Werkinstructies:
Neem het stuk van de gegevens letterlijk over dat begint bij de eerste regel en eindigt met de regel waarin "pyautogui.click(x=505, y=22)" staat. Beide regels horen erbij.

Uittreksel gegevens:
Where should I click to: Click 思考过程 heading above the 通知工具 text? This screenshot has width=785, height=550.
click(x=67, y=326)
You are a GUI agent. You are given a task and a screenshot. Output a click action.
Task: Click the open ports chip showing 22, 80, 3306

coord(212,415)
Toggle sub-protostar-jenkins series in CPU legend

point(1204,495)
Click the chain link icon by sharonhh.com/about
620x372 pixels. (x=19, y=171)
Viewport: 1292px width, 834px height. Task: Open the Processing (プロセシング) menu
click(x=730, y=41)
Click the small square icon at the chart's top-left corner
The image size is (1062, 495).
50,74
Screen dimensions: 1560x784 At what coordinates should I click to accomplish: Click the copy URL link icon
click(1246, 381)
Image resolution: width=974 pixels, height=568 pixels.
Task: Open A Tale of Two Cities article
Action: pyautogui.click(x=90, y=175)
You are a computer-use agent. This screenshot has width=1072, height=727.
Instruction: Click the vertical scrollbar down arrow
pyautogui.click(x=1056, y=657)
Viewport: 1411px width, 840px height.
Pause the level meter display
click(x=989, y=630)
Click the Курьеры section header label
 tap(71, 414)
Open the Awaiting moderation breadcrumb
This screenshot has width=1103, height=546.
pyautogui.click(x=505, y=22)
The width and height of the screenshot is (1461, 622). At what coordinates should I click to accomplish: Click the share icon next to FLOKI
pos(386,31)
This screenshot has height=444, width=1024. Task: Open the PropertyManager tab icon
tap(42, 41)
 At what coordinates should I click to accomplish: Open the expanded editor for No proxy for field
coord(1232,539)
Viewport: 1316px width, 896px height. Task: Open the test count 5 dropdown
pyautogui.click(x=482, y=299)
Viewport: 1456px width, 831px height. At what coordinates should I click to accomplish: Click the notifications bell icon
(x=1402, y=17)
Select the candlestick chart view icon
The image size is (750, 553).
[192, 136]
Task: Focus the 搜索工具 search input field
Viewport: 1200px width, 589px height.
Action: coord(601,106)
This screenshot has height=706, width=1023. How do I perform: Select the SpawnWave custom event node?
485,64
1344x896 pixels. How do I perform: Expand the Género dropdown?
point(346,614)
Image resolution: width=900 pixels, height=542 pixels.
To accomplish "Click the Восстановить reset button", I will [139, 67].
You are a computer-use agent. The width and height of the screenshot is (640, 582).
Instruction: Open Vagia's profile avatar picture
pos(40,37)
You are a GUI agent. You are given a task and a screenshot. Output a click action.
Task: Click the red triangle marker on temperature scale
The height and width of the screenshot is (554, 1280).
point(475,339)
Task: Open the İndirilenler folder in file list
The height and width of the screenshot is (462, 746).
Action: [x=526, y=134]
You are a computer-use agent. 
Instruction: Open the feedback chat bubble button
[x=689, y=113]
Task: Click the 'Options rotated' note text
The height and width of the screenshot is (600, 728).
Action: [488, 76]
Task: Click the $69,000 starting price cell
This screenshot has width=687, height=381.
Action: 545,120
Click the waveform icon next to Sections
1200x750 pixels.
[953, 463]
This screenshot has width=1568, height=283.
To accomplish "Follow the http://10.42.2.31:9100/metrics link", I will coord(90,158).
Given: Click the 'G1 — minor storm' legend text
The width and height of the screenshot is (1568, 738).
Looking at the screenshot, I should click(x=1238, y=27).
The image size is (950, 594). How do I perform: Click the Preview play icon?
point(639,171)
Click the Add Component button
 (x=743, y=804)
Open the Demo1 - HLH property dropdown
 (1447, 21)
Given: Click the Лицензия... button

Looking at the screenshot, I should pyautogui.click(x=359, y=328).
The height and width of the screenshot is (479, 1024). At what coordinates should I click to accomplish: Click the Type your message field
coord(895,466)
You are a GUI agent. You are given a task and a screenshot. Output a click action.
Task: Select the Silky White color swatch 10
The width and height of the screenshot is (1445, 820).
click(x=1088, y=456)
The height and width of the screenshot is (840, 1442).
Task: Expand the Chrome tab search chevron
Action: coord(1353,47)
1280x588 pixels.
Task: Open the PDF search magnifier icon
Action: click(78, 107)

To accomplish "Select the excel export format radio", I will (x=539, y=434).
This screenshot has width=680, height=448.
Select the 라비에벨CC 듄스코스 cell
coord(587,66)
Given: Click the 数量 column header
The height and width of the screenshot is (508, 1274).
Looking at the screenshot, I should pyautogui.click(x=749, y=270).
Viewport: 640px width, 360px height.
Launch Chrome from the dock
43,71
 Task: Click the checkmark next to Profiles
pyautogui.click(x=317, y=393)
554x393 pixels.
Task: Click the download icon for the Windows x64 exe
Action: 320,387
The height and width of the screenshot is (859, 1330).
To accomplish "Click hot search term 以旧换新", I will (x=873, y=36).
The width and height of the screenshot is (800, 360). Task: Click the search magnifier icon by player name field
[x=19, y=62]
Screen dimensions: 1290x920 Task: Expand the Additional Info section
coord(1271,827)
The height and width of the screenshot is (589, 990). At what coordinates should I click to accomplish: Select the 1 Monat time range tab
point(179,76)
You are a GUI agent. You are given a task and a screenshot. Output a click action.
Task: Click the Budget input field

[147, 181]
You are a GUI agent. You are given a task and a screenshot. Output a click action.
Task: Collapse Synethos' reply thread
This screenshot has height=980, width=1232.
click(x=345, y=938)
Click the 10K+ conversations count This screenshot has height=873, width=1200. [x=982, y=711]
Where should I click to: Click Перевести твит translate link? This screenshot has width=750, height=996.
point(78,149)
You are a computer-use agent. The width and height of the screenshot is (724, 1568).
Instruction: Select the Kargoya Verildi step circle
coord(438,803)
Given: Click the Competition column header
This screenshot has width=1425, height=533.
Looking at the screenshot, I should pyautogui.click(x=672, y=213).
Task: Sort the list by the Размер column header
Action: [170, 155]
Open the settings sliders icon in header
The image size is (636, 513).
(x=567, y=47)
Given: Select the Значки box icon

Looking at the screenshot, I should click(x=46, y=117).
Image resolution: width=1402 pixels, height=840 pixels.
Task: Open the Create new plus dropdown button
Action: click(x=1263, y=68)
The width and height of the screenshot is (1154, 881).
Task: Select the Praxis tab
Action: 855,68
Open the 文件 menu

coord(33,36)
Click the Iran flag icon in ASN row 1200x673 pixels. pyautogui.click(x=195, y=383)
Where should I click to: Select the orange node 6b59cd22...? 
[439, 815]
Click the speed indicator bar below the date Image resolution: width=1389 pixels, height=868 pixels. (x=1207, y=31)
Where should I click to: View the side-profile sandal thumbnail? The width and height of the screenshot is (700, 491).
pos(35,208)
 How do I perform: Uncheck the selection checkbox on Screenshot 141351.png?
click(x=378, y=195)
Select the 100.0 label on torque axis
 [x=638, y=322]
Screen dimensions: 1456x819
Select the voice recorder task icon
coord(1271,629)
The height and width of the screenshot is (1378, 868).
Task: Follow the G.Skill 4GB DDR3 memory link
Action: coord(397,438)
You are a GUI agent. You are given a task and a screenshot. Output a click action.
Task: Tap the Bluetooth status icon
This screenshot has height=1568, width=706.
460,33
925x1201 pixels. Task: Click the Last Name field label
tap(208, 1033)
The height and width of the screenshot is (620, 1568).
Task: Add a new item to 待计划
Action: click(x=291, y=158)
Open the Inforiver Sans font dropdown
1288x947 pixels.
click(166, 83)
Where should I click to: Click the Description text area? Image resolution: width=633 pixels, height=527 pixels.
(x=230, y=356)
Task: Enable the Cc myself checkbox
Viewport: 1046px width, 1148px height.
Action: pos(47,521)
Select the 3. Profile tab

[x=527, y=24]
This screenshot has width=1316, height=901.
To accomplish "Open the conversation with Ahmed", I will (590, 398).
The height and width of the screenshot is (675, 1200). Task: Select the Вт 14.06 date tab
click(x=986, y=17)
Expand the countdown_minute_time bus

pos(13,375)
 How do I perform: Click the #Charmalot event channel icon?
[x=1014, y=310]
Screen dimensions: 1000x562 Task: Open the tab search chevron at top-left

Het antwoord:
Where should I click to: Click 思考过程 heading above the 通知工具 text? This screenshot has width=785, height=550.
click(x=67, y=326)
You are a GUI agent. You are given a task and a screenshot. Output a click action.
Task: Click the open ports chip showing 22, 80, 3306

coord(212,415)
Toggle sub-protostar-jenkins series in CPU legend

point(1204,495)
Click the chain link icon by sharonhh.com/about
620x372 pixels. (x=19, y=171)
Viewport: 1292px width, 834px height. Task: Open the Processing (プロセシング) menu
click(x=730, y=41)
Click the small square icon at the chart's top-left corner
The image size is (1062, 495).
50,74
Screen dimensions: 1560x784 At what coordinates should I click to accomplish: Click the copy URL link icon
click(1246, 381)
Image resolution: width=974 pixels, height=568 pixels.
Task: Open A Tale of Two Cities article
Action: pyautogui.click(x=90, y=175)
You are a computer-use agent. This screenshot has width=1072, height=727.
Instruction: Click the vertical scrollbar down arrow
pyautogui.click(x=1056, y=657)
Viewport: 1411px width, 840px height.
Pause the level meter display
click(x=989, y=630)
Click the Курьеры section header label
 tap(71, 414)
Open the Awaiting moderation breadcrumb
This screenshot has width=1103, height=546.
pyautogui.click(x=505, y=22)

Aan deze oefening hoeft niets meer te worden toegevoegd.